Saved data entries:
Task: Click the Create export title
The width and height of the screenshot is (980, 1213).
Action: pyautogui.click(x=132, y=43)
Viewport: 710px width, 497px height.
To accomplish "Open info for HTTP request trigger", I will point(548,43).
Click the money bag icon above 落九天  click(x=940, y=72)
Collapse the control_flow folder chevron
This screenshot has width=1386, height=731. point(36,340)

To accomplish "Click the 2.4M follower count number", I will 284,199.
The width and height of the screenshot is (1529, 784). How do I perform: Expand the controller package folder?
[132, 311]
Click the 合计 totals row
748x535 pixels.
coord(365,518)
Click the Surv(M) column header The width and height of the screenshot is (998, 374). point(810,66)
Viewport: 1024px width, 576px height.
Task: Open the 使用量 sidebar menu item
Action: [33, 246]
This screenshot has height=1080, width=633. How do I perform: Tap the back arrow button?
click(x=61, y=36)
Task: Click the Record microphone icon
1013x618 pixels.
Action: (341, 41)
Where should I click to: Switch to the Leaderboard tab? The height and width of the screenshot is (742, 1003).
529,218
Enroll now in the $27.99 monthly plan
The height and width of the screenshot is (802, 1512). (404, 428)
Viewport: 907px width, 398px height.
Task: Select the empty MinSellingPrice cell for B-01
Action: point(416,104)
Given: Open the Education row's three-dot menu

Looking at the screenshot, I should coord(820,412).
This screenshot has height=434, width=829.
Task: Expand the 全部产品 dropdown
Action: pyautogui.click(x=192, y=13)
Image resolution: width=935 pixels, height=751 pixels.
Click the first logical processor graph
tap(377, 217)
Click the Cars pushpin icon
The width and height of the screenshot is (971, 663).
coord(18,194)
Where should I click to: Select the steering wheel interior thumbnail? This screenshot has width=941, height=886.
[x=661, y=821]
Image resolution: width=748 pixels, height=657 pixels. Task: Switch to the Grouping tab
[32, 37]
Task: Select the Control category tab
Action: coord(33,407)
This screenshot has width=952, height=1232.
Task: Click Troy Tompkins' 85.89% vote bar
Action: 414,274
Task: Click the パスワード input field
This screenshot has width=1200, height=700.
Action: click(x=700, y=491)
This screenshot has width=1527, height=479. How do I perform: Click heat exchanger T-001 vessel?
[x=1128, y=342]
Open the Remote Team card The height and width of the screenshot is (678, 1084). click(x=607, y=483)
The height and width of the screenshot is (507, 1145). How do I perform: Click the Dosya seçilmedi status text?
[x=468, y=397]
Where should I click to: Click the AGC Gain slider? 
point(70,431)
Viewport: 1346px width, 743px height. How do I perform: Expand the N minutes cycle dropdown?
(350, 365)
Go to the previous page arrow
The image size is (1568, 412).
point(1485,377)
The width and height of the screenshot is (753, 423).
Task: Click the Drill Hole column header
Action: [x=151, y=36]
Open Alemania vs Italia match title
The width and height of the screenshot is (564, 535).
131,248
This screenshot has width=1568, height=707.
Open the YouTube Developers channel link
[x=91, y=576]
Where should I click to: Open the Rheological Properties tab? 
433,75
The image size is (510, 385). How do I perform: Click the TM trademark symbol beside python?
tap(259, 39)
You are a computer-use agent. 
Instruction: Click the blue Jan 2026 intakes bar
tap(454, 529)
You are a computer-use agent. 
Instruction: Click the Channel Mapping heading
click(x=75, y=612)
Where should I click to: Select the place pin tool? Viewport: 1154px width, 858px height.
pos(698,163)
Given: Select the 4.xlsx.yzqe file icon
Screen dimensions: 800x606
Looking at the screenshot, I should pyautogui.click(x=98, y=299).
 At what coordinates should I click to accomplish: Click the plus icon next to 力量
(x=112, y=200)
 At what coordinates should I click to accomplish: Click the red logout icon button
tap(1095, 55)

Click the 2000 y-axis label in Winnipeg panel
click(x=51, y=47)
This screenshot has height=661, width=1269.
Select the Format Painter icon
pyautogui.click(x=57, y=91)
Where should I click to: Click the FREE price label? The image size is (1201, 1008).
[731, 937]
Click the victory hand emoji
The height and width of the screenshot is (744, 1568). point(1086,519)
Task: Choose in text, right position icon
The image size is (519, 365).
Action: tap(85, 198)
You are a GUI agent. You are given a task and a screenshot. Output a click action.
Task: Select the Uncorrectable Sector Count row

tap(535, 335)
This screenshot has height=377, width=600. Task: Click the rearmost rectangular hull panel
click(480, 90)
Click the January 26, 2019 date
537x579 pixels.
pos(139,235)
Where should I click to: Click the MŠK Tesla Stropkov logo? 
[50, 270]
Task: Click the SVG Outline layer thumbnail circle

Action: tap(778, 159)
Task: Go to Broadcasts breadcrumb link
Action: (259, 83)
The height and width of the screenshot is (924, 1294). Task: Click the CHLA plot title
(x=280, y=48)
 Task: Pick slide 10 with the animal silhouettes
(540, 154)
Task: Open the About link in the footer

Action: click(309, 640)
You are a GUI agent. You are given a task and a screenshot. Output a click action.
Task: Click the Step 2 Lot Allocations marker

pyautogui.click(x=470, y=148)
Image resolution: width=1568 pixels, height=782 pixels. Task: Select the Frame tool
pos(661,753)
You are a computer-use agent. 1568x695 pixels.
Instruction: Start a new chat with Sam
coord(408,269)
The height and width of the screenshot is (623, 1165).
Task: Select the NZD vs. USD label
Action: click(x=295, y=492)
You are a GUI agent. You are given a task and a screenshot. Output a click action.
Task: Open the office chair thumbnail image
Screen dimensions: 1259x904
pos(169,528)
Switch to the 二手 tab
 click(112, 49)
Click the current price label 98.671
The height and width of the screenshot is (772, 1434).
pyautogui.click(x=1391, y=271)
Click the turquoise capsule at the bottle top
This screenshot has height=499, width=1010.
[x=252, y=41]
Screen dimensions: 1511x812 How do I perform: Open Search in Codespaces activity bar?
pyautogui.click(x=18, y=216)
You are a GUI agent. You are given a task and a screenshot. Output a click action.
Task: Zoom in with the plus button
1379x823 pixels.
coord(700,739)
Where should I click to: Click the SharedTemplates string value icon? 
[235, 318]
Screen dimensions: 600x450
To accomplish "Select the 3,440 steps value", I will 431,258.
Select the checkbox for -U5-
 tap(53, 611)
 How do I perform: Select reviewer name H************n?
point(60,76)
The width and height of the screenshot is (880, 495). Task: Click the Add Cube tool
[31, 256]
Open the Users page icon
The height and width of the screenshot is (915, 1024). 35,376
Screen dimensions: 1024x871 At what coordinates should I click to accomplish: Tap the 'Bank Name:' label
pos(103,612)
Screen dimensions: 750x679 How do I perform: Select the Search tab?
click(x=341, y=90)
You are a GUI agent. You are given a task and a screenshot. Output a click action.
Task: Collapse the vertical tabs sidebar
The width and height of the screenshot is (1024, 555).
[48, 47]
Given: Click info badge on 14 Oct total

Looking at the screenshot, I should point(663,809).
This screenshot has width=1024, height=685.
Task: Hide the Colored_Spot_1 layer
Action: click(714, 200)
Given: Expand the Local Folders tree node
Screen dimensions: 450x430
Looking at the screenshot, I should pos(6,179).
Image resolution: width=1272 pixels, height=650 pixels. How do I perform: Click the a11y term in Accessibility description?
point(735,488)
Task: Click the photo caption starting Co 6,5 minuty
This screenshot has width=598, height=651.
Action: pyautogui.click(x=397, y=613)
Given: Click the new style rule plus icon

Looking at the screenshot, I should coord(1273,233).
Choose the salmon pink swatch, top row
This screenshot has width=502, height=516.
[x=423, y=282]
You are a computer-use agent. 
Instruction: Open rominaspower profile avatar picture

-- YOUR OBJECTIVE --
Go through the data, and copy each line in which the word "will" appears.

-- SOLUTION TO THE PROBLEM --
To accomplish "Open info for HTTP request trigger", I will point(548,43).
To accomplish "Click the 2.4M follower count number", I will 284,199.
To accomplish "Select the 3,440 steps value", I will 431,258.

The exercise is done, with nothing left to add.